§ SOURCE PASSAGE
▼

They do bite when i got mine the male use to bite my toes, hair and fingers but after a while he stopped and you could hold him the female who was older i personally think she was rigbys mum, she was very scared and crabbed alot and would bite if you tried picking her up she was fine if she jumped on me. I didn't get mine from a breeder I got from a friend and she got from a pet shop please don't get from there. Mine didn't have a good diet when I got them as their fur was brown they shouldn't have brown fur it should be chinchilla grey.


----------



## feorag (Jul 31, 2007)

Personally I don't think exaggerating the negatives of owning any pet is a good idea, then no-one can say they weren't warned if they have a particular problem that has been stressed as being a negative. 

Even something as simple as the fact that they scatter wee and poo everywhere might not be something a houseproud person has even considered, expecting that in a cage they will do their business in that cage.

The way that I see it any animal, if not handled right and from a young age, will very likely bite so suggies aren't any different.

Fancy Rats have been domesticated by us for years, but badly bred and badly handled they can give a worse bite than a suggie.

So the way I see it is, always buy from a good breeder who has spent the time handling and socialising their babies and be sensible with handling when you get it home and it should be OK.


----------



## Jaina_Organasolo (Jan 7, 2012)

▲

§ WHAT TO PRODUCE
Carry on the sugar glider forum thread from the point where it stops. The listing has no connection to the sugar glider forum thread.

§ RECORDED DATA
▼

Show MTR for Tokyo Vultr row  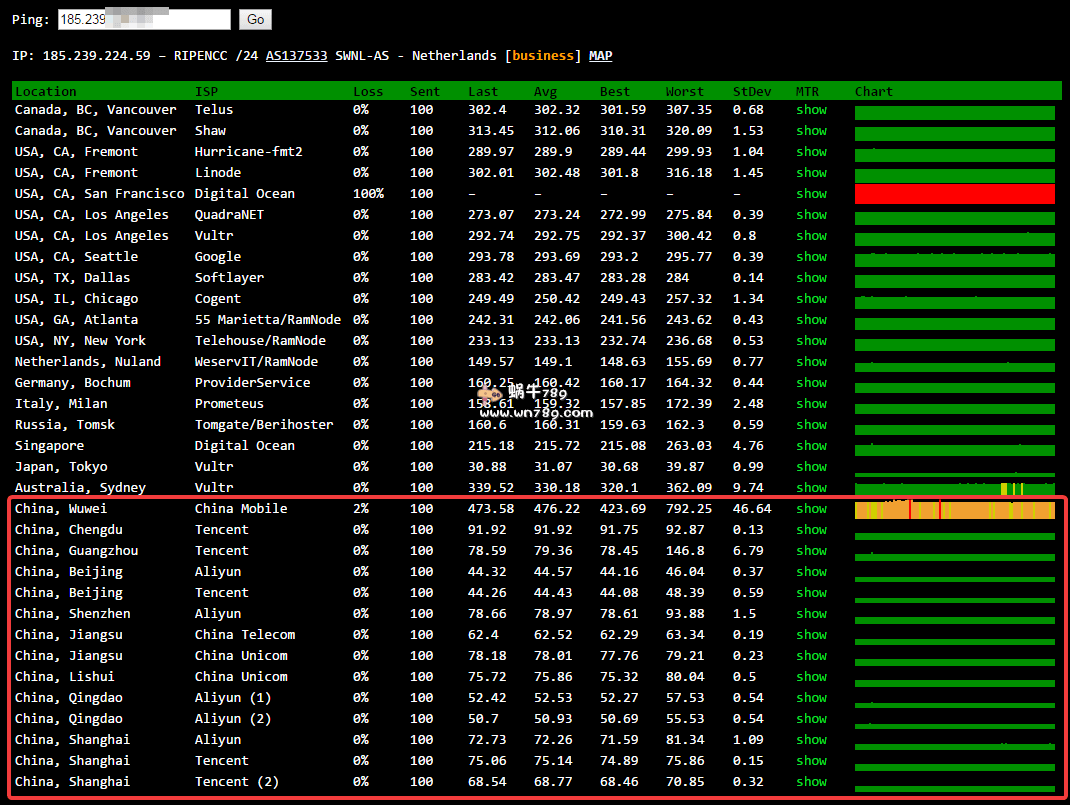click(x=811, y=467)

▲

§ FINAL RESULT
Hi,

I've been researching Sugar Gliders for a while now after deciding they are just the sweetest thing :flrt:

From what I can tell, nothing in that video is exagerrated or wrong, sounds like a clear, honest view of what they are really like.

Owning an exotic is nowhere near the same as owning a domesticated pet, and you have to expect that. I'm happy to put the time in, and I think they will make a great pet for me and my other half - He loves the Chinchilla but he's a very independant little thing that doesn't like to be carried around. He loves the APD but we don't really handle them at all (for their own health really) so to have an exotic with work that will bond to you will be great.

But all the downside is mess (the APD are similar on a small scale), wee and poop (don't really mind that at all) and a lot more time put in with them. It takes time to win them over. 

As for getting bitten...well that's par for the course really.

I wouldn't risk having a pet in rented accomadation, especially one that can potentially live so long. Unless you have your right to a pet written into the contract, even a landlord who says it's ok could change their mind and then you either have to relocate or give up your pet. I own my own home so no-one except my Fiance can vito anything I want to keep - and with a bit of work he usually agrees. lol.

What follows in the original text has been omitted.